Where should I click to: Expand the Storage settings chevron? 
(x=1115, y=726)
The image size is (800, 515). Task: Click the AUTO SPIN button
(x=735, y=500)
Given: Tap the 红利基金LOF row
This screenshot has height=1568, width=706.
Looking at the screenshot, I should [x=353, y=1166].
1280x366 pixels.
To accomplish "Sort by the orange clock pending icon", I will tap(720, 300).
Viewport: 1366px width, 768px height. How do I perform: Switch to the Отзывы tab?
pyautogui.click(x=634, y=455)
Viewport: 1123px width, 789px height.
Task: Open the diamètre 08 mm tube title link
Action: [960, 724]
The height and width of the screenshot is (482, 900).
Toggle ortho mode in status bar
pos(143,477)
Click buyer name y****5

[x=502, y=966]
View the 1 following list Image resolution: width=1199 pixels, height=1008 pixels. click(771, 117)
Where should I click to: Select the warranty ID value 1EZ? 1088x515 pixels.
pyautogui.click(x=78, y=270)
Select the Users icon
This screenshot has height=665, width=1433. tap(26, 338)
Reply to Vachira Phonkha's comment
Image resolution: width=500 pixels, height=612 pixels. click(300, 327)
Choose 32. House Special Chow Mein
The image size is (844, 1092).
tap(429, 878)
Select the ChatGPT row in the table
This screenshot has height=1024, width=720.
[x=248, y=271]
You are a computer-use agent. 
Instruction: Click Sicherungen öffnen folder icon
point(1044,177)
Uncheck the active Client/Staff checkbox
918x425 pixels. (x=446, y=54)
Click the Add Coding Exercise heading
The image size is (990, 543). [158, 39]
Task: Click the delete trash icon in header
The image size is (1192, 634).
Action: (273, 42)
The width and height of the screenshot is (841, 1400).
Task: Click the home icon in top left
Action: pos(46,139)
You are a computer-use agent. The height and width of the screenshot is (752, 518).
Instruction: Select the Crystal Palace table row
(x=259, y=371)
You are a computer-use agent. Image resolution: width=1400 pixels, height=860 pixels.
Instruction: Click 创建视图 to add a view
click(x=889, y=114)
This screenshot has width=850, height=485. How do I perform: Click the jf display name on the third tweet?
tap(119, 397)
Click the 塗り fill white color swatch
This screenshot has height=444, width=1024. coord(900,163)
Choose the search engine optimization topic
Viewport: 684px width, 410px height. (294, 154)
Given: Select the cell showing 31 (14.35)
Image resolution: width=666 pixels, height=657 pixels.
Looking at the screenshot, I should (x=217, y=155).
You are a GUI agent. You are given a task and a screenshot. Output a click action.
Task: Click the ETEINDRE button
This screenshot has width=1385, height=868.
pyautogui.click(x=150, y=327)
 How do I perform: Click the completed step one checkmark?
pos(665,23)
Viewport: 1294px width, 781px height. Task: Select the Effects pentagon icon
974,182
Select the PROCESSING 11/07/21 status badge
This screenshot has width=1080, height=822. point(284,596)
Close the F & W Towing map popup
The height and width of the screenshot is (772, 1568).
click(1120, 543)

------------------------------------------------

*Your instructions*. Please copy nothing but the lines from the one that holds "This screenshot has width=1385, height=868." through the last line of the material above, exactly as written.

*Solution to this task*.
This screenshot has width=1385, height=868.
pyautogui.click(x=150, y=327)
 How do I perform: Click the completed step one checkmark?
pos(665,23)
Viewport: 1294px width, 781px height. Task: Select the Effects pentagon icon
974,182
Select the PROCESSING 11/07/21 status badge
This screenshot has width=1080, height=822. point(284,596)
Close the F & W Towing map popup
The height and width of the screenshot is (772, 1568).
click(1120, 543)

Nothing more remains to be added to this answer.